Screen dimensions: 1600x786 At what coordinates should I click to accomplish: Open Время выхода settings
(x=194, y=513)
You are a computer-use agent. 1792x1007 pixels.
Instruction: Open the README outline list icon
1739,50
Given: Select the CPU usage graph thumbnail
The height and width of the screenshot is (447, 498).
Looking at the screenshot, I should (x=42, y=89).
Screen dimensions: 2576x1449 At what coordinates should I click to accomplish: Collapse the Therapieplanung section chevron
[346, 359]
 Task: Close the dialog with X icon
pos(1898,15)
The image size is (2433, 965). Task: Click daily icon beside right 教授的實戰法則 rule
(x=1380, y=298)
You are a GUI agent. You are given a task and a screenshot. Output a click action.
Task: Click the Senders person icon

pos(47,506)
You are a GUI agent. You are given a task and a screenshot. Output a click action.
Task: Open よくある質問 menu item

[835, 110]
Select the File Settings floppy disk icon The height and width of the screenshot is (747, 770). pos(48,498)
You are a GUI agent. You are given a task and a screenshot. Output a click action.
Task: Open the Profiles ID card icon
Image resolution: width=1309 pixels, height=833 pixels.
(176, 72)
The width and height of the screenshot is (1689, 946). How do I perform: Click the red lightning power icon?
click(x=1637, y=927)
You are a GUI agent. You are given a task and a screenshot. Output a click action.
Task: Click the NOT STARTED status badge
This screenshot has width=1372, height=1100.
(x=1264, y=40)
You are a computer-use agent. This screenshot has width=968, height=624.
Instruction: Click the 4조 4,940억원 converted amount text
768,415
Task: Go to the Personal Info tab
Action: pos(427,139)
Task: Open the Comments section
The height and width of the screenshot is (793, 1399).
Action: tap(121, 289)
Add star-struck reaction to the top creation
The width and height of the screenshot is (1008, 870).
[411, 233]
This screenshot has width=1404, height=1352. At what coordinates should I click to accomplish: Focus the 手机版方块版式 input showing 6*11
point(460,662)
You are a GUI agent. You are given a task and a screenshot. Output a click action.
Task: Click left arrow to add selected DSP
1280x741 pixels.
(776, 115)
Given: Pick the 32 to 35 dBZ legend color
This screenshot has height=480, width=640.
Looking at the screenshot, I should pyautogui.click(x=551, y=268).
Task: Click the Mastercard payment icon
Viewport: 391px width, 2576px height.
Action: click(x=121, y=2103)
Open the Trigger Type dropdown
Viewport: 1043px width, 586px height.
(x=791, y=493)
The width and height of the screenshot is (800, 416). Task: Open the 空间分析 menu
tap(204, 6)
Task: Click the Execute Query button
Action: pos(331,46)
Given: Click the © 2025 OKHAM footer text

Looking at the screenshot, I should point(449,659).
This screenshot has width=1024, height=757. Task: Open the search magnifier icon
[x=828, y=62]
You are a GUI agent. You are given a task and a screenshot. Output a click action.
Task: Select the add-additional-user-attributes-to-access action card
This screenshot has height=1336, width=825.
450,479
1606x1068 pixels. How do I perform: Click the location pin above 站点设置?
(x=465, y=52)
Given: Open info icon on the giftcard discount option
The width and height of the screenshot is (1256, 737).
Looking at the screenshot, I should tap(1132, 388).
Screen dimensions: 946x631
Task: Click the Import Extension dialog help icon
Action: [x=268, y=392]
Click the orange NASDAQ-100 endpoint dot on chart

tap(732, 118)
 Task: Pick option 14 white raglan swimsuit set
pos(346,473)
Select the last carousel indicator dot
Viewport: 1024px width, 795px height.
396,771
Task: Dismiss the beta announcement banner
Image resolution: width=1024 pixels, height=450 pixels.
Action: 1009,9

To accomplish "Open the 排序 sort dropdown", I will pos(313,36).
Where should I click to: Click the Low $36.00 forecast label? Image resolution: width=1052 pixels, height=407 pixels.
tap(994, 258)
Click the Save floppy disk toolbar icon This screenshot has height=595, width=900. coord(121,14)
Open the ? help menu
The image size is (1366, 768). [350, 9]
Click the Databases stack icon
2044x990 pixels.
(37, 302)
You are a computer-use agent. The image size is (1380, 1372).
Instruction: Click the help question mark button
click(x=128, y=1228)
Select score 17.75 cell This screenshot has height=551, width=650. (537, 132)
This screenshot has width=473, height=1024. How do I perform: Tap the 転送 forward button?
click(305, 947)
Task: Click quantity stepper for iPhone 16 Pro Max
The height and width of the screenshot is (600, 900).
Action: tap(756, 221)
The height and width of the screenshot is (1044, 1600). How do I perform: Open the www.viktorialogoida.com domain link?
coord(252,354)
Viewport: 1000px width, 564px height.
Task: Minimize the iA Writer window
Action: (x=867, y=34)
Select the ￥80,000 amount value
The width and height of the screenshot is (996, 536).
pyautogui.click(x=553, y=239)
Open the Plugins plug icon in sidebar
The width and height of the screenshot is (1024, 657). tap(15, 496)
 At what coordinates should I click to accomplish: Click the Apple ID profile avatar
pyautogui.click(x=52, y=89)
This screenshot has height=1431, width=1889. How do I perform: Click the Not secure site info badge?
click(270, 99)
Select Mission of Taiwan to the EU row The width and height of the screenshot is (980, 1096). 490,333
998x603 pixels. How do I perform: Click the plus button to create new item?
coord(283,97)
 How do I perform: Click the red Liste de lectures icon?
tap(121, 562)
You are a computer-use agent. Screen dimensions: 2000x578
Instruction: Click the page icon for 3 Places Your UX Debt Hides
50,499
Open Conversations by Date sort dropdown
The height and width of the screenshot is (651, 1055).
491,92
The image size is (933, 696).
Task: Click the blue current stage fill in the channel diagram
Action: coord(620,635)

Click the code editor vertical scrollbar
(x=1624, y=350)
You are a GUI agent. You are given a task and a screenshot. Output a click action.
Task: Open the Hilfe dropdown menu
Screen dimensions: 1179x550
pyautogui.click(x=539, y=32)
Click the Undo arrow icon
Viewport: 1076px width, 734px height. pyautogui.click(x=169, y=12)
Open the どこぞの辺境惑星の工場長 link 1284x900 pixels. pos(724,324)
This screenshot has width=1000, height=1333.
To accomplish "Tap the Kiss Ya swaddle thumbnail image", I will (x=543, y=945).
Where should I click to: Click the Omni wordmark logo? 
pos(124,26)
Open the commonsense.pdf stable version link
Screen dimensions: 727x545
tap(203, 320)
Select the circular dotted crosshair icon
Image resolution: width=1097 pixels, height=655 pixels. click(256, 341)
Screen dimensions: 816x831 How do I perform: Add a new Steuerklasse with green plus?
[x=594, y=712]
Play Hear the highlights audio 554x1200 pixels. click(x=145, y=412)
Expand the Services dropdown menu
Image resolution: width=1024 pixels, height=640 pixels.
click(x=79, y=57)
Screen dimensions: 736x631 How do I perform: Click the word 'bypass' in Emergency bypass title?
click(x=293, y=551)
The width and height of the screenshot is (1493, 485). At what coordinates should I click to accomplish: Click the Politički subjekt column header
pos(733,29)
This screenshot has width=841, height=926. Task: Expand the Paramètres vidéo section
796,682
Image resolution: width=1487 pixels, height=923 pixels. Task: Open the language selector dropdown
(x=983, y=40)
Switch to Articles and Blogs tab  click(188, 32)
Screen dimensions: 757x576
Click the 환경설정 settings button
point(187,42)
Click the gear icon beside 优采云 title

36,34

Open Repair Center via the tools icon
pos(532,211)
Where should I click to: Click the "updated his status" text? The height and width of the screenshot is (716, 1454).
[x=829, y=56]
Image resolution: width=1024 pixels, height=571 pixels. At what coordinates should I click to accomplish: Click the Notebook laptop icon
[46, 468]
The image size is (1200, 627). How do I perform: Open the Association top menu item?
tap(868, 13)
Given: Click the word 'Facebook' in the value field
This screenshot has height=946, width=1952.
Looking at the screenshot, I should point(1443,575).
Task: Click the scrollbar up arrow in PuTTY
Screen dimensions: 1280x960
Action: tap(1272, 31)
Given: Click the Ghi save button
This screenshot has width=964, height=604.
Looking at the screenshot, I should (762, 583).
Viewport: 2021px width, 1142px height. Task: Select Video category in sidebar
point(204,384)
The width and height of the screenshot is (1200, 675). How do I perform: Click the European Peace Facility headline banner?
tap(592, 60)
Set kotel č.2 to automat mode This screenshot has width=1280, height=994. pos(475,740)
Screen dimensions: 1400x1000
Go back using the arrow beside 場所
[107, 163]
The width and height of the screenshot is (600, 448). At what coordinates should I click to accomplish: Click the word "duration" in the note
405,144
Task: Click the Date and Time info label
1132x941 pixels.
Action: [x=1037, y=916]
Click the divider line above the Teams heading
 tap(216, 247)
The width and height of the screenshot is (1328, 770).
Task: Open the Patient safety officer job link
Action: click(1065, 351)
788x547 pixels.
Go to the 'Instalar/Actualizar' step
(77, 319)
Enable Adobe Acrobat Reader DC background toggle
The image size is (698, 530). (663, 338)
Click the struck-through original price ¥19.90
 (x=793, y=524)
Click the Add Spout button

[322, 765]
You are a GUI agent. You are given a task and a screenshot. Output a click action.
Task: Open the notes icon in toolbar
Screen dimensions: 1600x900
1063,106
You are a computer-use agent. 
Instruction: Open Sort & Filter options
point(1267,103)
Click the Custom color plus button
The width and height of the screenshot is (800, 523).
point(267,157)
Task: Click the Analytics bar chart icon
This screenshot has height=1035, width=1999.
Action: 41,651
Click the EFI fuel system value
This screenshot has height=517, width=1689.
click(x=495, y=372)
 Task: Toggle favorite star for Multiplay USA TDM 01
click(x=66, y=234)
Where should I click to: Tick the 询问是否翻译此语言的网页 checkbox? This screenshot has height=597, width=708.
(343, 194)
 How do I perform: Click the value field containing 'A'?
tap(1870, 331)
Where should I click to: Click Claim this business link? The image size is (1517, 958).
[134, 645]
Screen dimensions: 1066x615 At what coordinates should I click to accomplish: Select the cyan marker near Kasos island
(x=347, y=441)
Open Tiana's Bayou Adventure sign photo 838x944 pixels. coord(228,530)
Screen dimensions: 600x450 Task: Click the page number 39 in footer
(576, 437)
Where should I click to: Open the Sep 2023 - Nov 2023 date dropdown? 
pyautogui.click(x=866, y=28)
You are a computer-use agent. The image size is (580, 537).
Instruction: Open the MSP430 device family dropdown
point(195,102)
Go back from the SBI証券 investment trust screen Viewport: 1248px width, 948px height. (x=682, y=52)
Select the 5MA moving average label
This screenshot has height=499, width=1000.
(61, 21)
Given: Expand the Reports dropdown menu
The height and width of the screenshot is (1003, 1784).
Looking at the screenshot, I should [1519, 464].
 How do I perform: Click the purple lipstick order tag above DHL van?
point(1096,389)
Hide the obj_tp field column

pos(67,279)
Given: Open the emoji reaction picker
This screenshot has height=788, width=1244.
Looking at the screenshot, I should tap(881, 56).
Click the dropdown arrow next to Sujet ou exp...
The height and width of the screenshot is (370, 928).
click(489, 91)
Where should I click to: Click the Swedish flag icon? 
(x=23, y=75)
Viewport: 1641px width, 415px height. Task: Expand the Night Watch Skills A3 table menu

### Directions
The answer should be the first line of the material and every line after it through the line containing "Select the File", exactly as written, and nothing else.

### Exercise solution
Screen dimensions: 1600x786 At what coordinates should I click to accomplish: Open Время выхода settings
(x=194, y=513)
You are a computer-use agent. 1792x1007 pixels.
Instruction: Open the README outline list icon
1739,50
Given: Select the CPU usage graph thumbnail
The height and width of the screenshot is (447, 498).
Looking at the screenshot, I should (x=42, y=89).
Screen dimensions: 2576x1449 At what coordinates should I click to accomplish: Collapse the Therapieplanung section chevron
[346, 359]
 Task: Close the dialog with X icon
pos(1898,15)
The image size is (2433, 965). Task: Click daily icon beside right 教授的實戰法則 rule
(x=1380, y=298)
You are a GUI agent. You are given a task and a screenshot. Output a click action.
Task: Click the Senders person icon

pos(47,506)
You are a GUI agent. You are given a task and a screenshot. Output a click action.
Task: Open よくある質問 menu item

[835, 110]
Select the File Settings floppy disk icon The height and width of the screenshot is (747, 770). pos(48,498)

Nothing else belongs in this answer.